Rehearse is where the demo happens, and then where reality happens
Everyone loves the rehearsal. The model performs beautifully on curated test cases. Then we point it at three months of real production data and the real failure modes appear. The data is messier than the test set. The edge cases are more numerous and weirder than expected. There’s always at least one thing the team forgot to mention because it’s so normal to them they didn’t think of it. (Last month: a client whose entire vendor onboarding workflow depends on a Word document a partner emails them every Monday. Nobody had mentioned it. The agent had no idea Word documents were involved at all.)

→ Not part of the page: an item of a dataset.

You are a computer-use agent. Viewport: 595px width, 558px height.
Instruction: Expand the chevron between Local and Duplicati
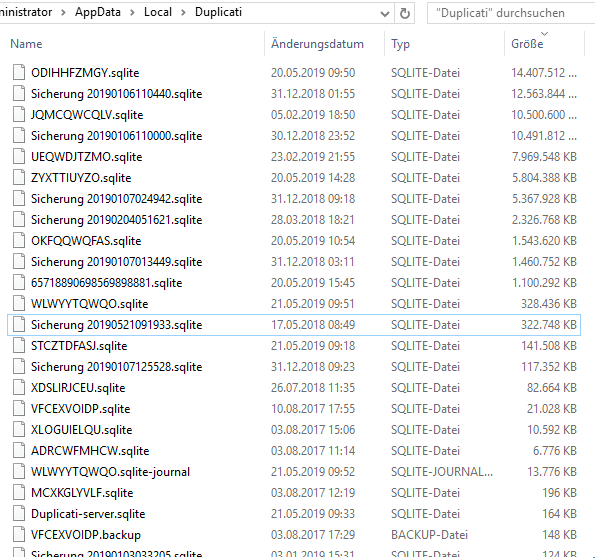tap(183, 13)
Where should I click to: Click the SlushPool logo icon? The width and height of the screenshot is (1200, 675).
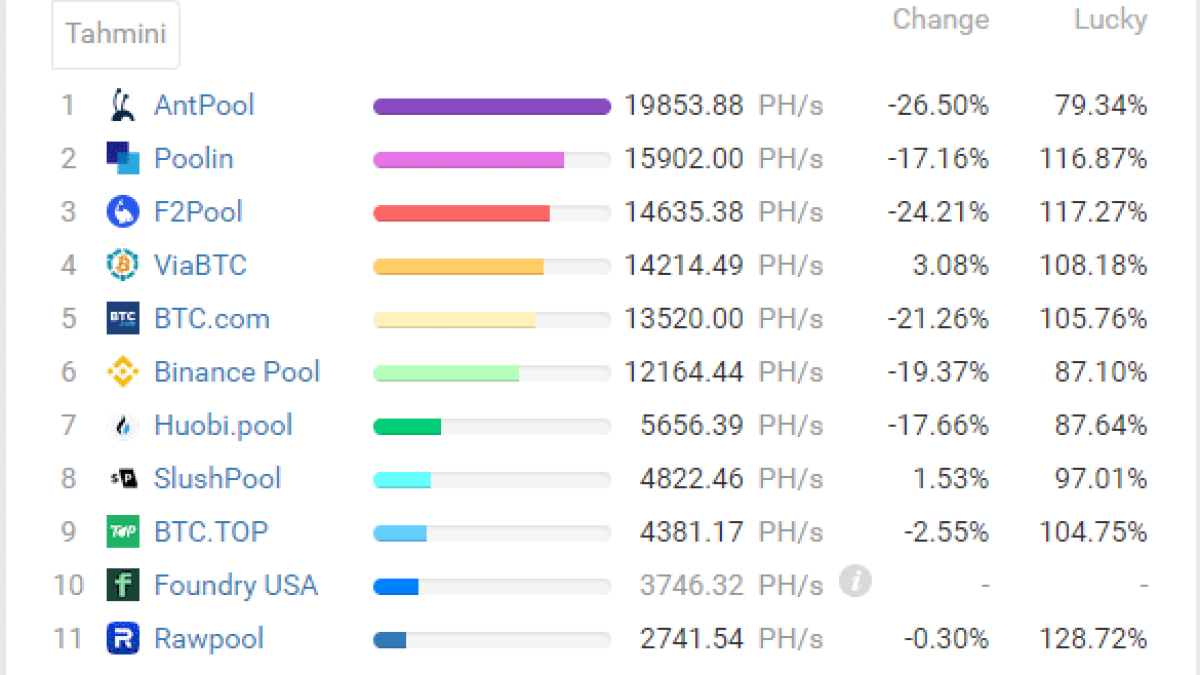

Perform is where it stops being our project
We’re still there: monitoring, tuning, on-call for the first month or two. But the agent is the team’s now. They name it. They develop opinions about it. They protect it from internal politics that we can’t navigate. The handover isn’t a handshake; it’s a slow trust transfer that takes longer than the build did.
And then the cycle starts again. Each Performance surfaces new dissonance. The team that lives with the production agent for a few months starts seeing things they didn’t see before. The next Score is a deeper one because they’ve already bought in. The next Compose is faster because the architecture exists. The next Rehearse benefits from production data the previous Perform generated.
The version of this we don’t say out loud is that we have favourite parts of the cycle and we’ve had to learn to do all four well. Score is intellectual. Compose is design. Rehearse is craft. Perform is care. The temperament for each is different. The teams that try to do this work with one personality type get good at one quadrant and bad at the others.
If you’re considering an AI program in your business, the question isn’t “do we have someone who can build the agent.” It’s “do we have, or can we hire, the four temperaments.” Most SMBs don’t, internally. That’s what we exist to bring. But the day a client tells us they’ve absorbed all four into their own team is the day we know we’ve actually shipped.